___ RECORDS SHOWN

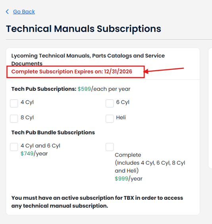Toggle the 4 Cyl and 6 Cyl bundle checkbox
The image size is (212, 224).
[14, 147]
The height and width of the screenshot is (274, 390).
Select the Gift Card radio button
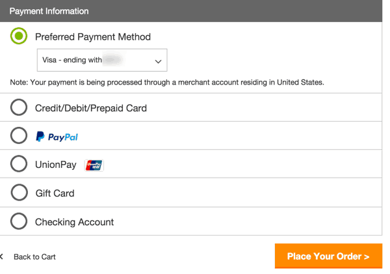tap(19, 192)
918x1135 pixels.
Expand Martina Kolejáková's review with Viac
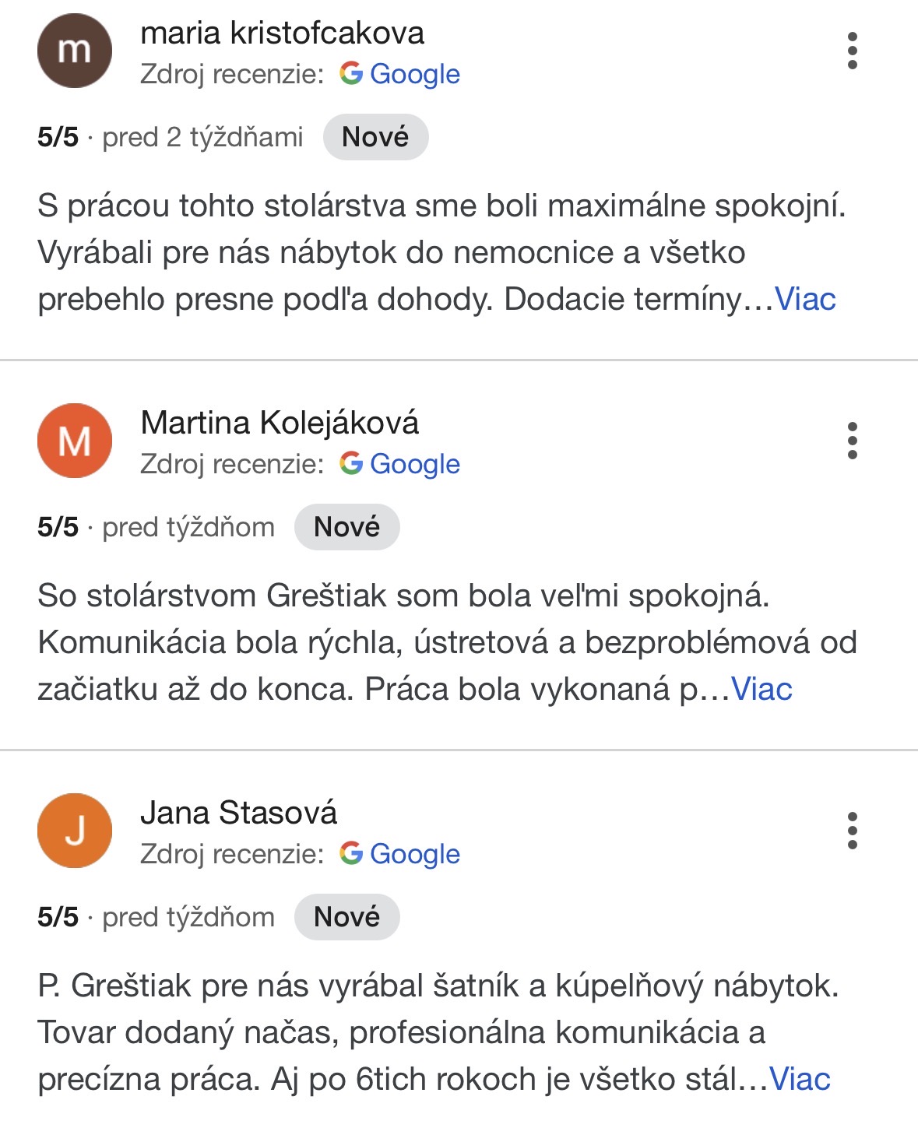(x=762, y=689)
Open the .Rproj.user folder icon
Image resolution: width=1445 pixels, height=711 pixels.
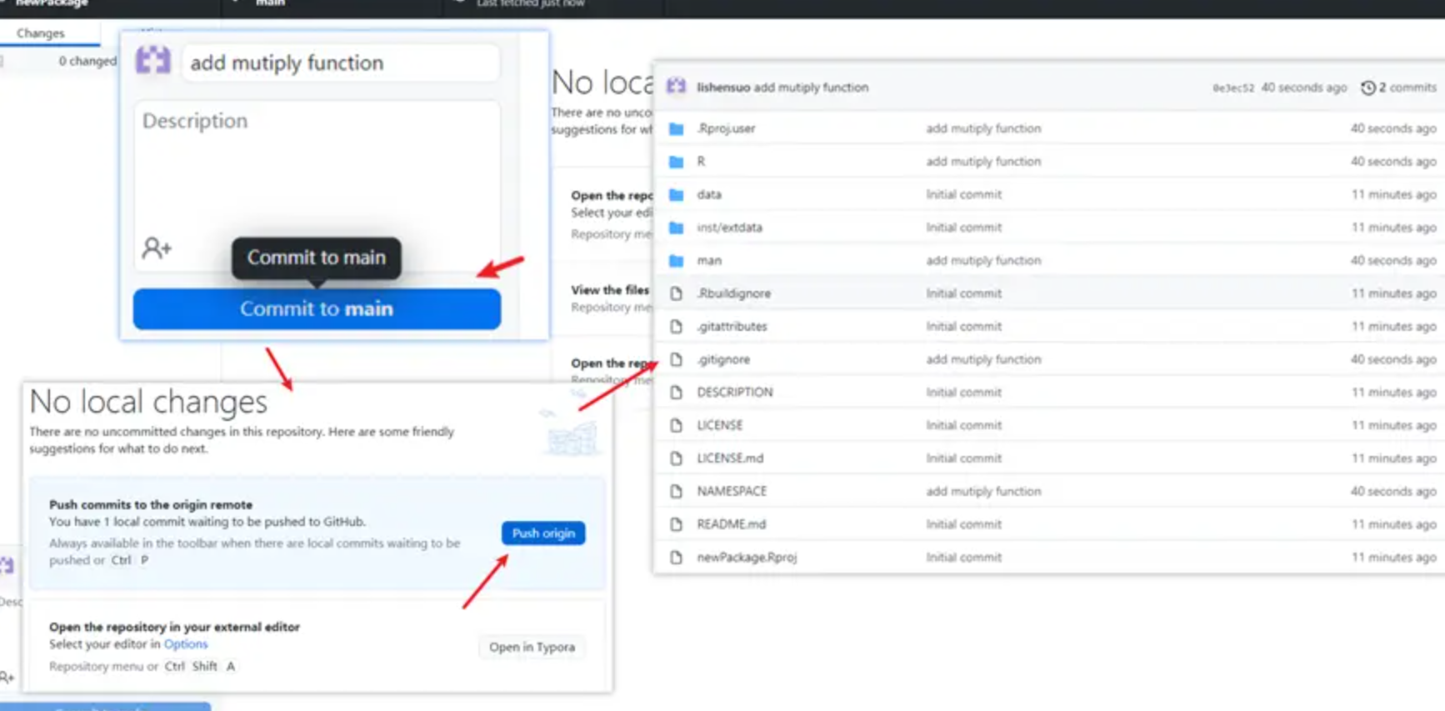tap(676, 128)

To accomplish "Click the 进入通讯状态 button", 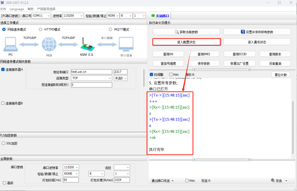I will tap(257, 42).
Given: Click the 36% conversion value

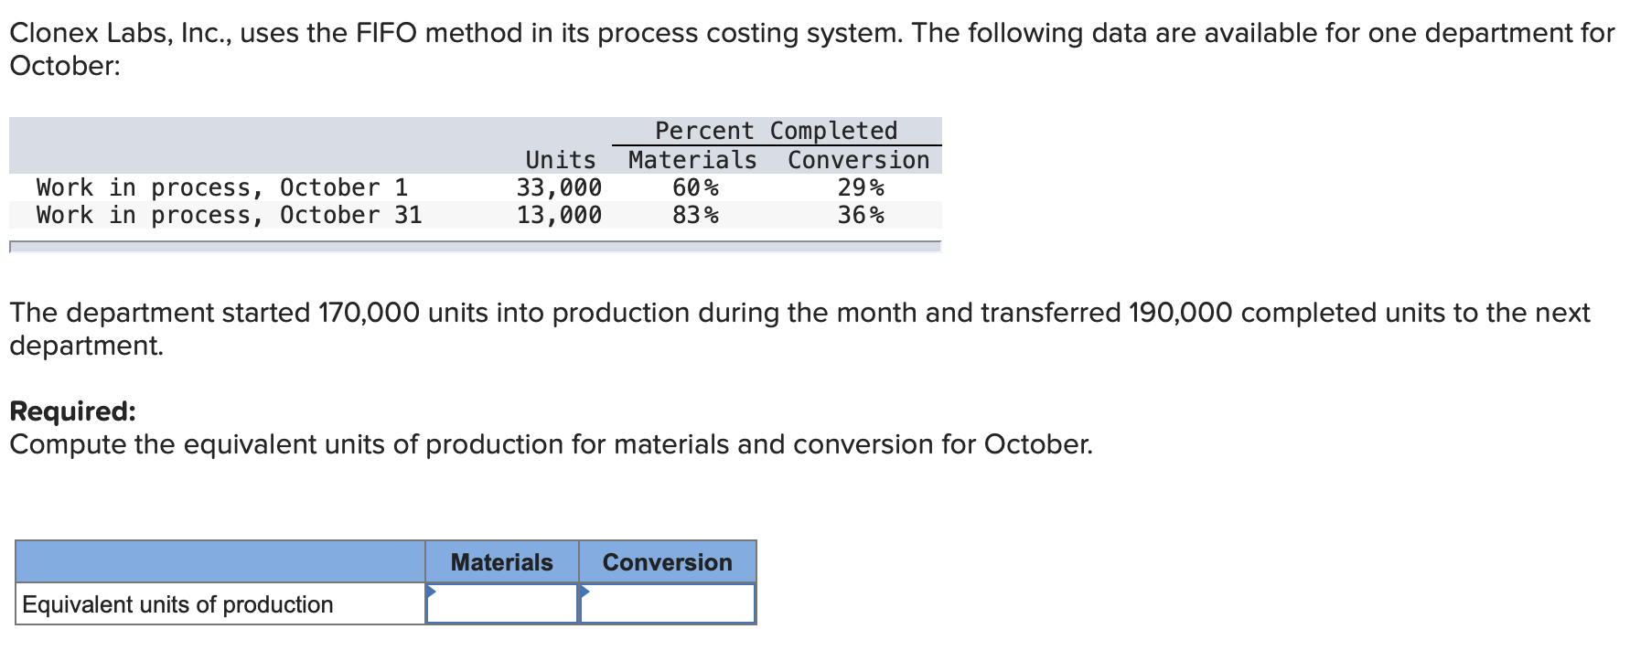Looking at the screenshot, I should point(861,215).
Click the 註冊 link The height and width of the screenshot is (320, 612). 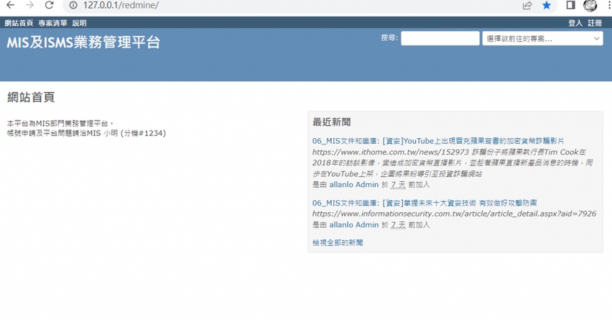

______

**EXERCISE DESCRIPTION:** All lines from the one containing "Given: Click the 36% conversion value" through the end of the entries, both ends included, should be written out exactly, with no pictures.

**SOLUTION FOR THIS PROBLEM:**
Given: Click the 36% conversion value

Looking at the screenshot, I should point(861,215).
Click the 註冊 link The height and width of the screenshot is (320, 612). 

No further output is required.